Susceptibility tests were performed anaerobically in BHIS broth as follows. C. difficile strains were grown to OD600 0.5 and then diluted 1 : 100 in 1 ml fresh medium to give an initial concentration of approximately 5×105 c.f.u. ml−1. The medium was supplemented with a range of concentrations of nisin (MP Biomedicals), polymyxin B (Sigma-Aldrich, ≥6000 USP units mg−1), gallidermin (Alexis Biochemicals), LL-37 (cathelicidin) (AnaSpec), Magainin II (Phoenix Pharmaceuticals) or vancomycin (Sigma-Aldrich) and cultures were incubated for 18 h at 37 °C. The MIC was defined as the lowest concentration of antimicrobial peptide that prevented visible turbidity after 18 h.

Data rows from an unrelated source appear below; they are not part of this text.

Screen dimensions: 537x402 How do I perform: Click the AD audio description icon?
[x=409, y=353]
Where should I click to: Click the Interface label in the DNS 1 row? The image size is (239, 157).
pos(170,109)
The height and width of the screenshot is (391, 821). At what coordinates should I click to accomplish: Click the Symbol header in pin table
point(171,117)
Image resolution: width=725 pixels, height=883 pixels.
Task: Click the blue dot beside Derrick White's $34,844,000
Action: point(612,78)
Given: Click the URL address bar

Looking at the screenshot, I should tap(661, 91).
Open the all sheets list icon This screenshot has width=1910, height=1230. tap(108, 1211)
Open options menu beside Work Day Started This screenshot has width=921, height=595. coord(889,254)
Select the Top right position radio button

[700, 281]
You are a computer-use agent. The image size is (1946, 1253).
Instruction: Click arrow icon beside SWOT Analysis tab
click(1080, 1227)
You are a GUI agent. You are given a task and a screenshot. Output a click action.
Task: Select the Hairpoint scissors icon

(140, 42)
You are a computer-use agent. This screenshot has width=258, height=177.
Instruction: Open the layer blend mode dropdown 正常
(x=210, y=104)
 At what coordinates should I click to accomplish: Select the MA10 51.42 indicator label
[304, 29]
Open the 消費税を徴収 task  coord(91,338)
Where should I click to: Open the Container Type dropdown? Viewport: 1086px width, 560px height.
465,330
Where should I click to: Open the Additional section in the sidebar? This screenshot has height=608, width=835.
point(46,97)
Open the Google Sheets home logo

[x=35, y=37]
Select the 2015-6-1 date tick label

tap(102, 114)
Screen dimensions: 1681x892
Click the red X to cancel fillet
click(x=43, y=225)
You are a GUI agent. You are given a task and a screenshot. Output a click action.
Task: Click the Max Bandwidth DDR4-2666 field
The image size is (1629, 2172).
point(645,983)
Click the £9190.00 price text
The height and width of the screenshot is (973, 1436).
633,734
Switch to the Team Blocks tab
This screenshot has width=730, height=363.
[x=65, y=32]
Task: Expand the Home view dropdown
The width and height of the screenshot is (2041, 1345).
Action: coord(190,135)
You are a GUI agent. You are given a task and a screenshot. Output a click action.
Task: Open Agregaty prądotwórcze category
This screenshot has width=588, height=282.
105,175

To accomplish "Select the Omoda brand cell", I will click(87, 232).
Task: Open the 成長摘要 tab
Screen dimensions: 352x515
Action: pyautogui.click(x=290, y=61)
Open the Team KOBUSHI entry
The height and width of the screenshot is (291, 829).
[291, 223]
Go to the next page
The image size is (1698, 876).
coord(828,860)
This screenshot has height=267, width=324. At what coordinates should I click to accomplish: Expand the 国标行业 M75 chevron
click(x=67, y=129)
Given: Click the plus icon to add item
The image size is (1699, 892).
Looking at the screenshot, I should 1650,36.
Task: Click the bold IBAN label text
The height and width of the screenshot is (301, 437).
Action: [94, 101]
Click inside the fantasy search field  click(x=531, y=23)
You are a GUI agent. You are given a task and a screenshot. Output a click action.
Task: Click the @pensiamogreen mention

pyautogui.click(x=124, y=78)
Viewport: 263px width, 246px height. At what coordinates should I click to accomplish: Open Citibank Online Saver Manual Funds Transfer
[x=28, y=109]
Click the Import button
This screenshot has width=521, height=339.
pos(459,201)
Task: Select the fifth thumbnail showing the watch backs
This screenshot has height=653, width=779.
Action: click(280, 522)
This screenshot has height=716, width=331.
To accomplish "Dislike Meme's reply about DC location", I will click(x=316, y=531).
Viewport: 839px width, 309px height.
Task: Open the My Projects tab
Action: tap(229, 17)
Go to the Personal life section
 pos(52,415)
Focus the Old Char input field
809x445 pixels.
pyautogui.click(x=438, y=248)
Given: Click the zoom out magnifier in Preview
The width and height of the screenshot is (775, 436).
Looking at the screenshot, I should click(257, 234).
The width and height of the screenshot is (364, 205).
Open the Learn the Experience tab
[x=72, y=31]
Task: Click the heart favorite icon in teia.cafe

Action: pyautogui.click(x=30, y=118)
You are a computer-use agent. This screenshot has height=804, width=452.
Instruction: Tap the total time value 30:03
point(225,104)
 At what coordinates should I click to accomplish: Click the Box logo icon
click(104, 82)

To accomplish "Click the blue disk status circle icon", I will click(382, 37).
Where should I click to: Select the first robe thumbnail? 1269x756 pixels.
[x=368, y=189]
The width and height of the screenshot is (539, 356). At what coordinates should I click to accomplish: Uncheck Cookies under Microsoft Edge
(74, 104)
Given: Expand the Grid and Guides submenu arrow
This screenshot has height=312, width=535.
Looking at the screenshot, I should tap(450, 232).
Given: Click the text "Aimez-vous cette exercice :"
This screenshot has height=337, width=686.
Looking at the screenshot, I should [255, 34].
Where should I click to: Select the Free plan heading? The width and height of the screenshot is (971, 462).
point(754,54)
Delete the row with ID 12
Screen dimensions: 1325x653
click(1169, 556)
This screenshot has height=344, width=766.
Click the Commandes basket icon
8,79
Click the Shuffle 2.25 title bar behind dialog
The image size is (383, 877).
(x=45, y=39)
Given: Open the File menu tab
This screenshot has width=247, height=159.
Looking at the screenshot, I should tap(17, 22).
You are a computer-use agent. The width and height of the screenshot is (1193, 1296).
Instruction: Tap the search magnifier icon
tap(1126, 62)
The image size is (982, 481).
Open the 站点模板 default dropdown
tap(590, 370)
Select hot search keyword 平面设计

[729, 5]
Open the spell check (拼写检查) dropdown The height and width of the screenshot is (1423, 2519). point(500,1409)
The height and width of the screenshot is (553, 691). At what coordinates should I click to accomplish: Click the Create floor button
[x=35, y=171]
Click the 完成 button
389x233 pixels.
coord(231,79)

MICs were determined a minimum of three times for each isolate and represent the highest concentration of antimicrobial at which growth was consistently observed.

CAMP growth assays.

To assess the effects of CAMPs on growth, C. difficile strains were grown to late-exponential phase in BHIS and diluted 1 : 50 into fresh BHIS medium, BHIS with 10 µg nisin ml−1 or BHIS with 75 µg polymyxin B ml−1 to OD600 ~0.025. Samples were taken at hourly intervals to assess growth by optical density.

Quantitative reverse-transcription PCR (qPCR) analysis.

Exponential phase cultures of C. difficile grown in BHIS medium or BHIS supplemented with nisin, gallidermin or polymyxin B were harvested at OD600 0.2 (active growth), and RNA was prepared as previously described (McBride & Sonenshein, 2011; Dineen et al., 2007). RNA quantity and quality were measured by absorbance (A260 and A260/A280 ratio, respectively) on a NanoDrop ND-1000 spectrophotometer (Thermo Scientific). Primers for qPCR were designed using the online PrimerQuest tool from Integrated DNA Technologies (http://www.idtdna.com/Scitools/Applications/Primerquest), and amplification efficiencies for each primer set were determined prior to use. To control for chromosomal DNA contamination, mock cDNA synthesis reactions containing no reverse transcriptase were used as negative controls in subsequent amplifications. cDNA samples were diluted fourfold and used as templates for qPCR of rpoC (primers oMC44/oMC45), dltD (oMC38/oMC39), dltA (oMC48/oMC49), CD2855 (oMC197/oMC198) and CD2850 (oMC199/oMC200), using Roche SYBR Green I PCR mix and a Roche LightCycler 480 II thermocycler. Reactions were performed in a final volume of 20 µl using 4 µl diluted cDNA and 1 µM of each primer. Reactions were performed in triplicate using cDNA extracted from each of a minimum of three biological replicates, and results are presented as the means and sds of the data obtained. Amplification included 40 cycles of the following steps: 10 s at 95 °C, 10 s at 53 °C, 15 s at 72 °C. Results were calculated using the comparative cycle threshold method (Schmittgen & Livak, 2008), in which the amount of target mRNA is normalized to that of an internal control transcript (rpoC). The two-tailed Student’s t test was used to analyse the data.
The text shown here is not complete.